(Dataset entries)

Content starts

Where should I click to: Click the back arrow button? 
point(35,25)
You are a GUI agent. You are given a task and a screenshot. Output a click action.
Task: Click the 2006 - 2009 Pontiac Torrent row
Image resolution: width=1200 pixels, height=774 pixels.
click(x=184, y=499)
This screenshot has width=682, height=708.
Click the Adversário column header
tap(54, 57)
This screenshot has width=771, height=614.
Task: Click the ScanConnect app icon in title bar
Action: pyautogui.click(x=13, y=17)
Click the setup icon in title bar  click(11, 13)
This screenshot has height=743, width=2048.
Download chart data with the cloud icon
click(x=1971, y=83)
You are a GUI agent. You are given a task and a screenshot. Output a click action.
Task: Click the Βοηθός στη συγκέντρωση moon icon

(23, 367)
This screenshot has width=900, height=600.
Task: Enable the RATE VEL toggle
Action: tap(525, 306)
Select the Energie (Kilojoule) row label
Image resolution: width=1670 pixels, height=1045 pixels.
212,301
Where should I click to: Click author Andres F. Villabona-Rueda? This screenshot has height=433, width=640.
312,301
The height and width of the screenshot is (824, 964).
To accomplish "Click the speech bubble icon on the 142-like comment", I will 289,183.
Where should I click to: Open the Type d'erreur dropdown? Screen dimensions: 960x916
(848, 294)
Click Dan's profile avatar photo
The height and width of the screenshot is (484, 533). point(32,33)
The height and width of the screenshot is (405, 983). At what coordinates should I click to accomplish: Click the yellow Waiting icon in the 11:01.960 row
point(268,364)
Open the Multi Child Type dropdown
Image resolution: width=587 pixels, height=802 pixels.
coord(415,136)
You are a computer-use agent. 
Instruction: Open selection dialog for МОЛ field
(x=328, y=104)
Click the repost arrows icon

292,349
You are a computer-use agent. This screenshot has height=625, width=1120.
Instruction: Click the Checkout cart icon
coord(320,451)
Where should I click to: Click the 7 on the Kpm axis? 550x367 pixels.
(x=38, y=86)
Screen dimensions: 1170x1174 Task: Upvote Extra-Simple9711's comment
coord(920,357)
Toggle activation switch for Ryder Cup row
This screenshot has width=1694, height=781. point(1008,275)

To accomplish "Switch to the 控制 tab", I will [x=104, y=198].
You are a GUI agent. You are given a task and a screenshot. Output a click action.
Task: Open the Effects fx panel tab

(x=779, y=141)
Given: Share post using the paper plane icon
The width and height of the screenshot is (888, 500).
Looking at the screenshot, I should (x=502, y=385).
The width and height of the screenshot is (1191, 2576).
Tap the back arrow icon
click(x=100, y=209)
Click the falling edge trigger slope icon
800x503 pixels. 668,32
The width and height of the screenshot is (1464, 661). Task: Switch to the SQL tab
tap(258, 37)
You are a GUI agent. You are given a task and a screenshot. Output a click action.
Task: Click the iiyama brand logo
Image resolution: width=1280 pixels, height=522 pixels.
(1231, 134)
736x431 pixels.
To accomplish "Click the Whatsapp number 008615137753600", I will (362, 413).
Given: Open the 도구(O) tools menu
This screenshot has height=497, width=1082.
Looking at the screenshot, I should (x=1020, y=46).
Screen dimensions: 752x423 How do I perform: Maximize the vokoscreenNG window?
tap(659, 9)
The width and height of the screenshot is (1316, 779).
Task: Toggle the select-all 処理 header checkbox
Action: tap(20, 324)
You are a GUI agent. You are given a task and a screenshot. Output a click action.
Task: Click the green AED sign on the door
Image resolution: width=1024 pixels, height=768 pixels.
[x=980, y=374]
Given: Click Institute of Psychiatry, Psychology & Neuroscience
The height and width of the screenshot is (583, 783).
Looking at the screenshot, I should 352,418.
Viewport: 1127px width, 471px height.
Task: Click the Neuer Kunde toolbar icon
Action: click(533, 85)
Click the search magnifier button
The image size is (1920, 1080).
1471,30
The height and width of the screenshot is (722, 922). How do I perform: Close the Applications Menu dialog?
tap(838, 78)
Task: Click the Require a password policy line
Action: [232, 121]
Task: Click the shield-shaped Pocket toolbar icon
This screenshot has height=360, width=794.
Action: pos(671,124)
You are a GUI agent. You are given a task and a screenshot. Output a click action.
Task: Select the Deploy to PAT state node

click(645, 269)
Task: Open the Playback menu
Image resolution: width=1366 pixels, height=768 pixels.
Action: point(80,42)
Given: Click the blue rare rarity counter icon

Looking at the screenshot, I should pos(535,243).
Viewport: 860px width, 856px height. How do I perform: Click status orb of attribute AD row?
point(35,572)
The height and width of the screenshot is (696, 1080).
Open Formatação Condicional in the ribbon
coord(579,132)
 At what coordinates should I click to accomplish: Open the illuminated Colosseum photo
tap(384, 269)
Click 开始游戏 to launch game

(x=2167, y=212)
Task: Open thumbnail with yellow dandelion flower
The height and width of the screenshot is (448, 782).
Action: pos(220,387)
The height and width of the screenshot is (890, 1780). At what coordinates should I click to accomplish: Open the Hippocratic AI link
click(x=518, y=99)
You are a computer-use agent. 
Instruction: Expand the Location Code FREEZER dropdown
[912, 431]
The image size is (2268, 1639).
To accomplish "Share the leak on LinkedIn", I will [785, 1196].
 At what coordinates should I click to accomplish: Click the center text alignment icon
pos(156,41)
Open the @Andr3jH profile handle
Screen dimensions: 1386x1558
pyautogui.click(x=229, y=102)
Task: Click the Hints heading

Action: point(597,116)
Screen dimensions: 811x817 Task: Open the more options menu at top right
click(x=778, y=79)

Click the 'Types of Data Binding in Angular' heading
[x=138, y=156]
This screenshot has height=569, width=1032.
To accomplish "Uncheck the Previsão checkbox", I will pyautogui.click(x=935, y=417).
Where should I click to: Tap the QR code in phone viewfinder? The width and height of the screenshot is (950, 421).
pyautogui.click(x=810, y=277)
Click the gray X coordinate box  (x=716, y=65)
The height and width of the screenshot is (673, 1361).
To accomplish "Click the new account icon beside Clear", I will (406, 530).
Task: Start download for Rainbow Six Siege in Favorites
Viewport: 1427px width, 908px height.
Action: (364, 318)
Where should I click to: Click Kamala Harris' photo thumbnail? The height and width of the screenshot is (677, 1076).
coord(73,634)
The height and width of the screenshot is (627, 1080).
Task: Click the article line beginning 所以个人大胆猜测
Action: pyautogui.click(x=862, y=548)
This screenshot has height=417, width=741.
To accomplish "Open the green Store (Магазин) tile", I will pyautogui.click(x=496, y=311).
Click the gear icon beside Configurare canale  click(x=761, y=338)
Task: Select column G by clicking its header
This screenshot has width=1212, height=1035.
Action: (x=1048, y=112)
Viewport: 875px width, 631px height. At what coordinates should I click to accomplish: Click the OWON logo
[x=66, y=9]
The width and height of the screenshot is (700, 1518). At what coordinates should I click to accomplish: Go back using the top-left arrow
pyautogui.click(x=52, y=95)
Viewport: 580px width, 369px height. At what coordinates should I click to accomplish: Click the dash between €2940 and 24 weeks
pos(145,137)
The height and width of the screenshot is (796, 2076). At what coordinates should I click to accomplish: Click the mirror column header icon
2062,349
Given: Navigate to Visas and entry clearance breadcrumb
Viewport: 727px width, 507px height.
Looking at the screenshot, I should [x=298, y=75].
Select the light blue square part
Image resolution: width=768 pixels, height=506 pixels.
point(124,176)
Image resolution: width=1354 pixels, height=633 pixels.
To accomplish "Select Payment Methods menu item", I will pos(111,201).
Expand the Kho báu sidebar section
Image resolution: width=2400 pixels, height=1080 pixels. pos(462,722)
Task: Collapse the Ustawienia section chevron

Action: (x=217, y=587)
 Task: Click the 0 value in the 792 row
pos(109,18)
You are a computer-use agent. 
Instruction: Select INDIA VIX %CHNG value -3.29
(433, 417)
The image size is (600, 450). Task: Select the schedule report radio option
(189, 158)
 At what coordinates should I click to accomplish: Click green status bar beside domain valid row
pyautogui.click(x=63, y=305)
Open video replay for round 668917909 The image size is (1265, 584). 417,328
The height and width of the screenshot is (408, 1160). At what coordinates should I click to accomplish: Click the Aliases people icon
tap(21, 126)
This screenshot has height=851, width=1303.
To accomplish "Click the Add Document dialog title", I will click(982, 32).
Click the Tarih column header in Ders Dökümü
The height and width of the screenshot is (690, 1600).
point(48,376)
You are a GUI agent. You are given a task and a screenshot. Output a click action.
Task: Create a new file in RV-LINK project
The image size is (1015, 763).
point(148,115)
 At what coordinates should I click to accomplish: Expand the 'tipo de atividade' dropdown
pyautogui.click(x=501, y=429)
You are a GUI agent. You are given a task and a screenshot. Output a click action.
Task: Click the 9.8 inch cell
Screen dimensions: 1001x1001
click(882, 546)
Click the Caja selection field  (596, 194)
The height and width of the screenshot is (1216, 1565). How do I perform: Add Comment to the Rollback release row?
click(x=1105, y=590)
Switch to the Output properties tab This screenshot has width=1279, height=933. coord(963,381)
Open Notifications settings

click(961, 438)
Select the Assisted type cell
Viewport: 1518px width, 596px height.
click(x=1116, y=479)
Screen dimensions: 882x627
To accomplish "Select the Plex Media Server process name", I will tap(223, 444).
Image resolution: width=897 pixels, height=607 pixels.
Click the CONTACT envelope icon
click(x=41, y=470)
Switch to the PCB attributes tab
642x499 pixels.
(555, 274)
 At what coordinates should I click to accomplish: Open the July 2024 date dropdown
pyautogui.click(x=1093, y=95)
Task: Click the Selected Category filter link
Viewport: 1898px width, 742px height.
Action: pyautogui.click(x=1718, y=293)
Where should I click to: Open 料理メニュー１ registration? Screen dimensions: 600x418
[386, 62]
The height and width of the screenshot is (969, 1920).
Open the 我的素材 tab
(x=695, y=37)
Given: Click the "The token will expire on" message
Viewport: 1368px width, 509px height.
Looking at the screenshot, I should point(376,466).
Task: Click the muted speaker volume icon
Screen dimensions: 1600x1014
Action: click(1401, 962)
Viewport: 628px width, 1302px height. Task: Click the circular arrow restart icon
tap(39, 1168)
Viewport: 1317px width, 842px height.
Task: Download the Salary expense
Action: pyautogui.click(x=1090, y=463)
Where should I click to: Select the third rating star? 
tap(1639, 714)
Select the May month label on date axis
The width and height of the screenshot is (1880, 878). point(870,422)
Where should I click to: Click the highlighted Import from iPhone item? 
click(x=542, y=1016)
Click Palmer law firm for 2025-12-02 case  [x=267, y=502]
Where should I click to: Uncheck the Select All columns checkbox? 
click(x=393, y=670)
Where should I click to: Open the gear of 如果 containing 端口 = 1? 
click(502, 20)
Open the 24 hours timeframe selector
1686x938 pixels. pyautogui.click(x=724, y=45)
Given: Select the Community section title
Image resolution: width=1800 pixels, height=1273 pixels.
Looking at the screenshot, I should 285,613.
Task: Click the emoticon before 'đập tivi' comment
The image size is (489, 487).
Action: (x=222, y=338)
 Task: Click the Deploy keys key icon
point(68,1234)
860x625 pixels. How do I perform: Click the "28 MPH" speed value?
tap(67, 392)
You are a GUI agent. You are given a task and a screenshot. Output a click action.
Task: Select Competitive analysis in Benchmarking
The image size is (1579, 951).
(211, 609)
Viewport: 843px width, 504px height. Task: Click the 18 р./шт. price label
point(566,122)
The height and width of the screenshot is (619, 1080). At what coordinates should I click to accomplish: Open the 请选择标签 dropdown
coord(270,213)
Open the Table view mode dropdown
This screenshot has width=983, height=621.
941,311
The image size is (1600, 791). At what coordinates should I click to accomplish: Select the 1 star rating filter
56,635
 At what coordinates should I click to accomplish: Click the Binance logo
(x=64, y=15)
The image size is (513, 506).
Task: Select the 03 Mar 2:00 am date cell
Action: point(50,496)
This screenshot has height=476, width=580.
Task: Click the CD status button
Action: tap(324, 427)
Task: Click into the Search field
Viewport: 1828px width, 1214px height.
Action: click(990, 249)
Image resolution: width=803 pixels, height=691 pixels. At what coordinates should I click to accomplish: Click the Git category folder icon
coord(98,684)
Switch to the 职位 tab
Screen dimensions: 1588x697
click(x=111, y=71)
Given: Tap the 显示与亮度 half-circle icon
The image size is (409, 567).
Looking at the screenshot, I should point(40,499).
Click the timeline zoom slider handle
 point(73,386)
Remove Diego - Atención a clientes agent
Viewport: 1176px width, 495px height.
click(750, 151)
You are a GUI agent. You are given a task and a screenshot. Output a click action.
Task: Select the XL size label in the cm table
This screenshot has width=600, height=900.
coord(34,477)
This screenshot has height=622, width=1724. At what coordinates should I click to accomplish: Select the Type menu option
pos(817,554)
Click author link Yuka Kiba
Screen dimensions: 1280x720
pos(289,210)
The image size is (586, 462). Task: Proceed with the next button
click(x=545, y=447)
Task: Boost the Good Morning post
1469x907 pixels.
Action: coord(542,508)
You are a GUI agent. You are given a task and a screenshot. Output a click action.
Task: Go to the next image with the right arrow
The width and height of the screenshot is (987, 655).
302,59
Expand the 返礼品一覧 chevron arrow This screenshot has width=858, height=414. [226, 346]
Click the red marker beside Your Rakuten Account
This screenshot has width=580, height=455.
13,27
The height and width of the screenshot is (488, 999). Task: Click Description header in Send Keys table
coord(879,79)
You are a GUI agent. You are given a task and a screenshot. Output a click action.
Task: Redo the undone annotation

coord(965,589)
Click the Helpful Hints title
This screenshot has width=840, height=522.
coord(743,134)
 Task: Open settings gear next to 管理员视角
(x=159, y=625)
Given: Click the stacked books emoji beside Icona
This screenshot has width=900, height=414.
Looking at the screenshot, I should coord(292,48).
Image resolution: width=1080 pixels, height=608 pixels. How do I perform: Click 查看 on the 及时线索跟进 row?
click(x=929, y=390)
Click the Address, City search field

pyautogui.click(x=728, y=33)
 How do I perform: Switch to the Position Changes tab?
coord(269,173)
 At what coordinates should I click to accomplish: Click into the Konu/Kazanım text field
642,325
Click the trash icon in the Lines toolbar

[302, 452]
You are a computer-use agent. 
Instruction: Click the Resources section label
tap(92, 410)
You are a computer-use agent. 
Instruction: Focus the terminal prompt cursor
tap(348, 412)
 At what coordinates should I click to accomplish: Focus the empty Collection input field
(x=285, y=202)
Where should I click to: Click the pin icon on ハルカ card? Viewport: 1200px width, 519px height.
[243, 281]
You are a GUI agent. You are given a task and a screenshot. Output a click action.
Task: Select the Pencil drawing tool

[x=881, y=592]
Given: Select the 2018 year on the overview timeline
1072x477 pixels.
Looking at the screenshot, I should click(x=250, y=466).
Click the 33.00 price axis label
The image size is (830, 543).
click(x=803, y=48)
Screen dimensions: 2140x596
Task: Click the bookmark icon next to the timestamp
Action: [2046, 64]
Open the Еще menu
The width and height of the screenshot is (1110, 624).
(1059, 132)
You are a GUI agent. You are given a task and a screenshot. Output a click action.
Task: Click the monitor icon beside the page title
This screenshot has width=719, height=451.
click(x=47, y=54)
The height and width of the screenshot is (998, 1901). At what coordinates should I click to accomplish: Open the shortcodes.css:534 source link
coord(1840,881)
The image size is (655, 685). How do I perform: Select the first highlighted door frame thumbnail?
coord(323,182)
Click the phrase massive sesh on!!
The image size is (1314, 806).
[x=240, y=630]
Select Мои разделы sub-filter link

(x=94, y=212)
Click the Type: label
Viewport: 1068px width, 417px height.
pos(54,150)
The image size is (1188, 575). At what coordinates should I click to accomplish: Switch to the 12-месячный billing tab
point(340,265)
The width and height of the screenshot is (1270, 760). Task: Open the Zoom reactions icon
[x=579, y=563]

Content ends

§ **WHAT IS NEEDED**: All of the lines above that carry the string "Share" need to be found and copied.

§ **ANSWER BOX**:
Given: Share post using the paper plane icon
To accomplish "Share the leak on LinkedIn", I will [785, 1196].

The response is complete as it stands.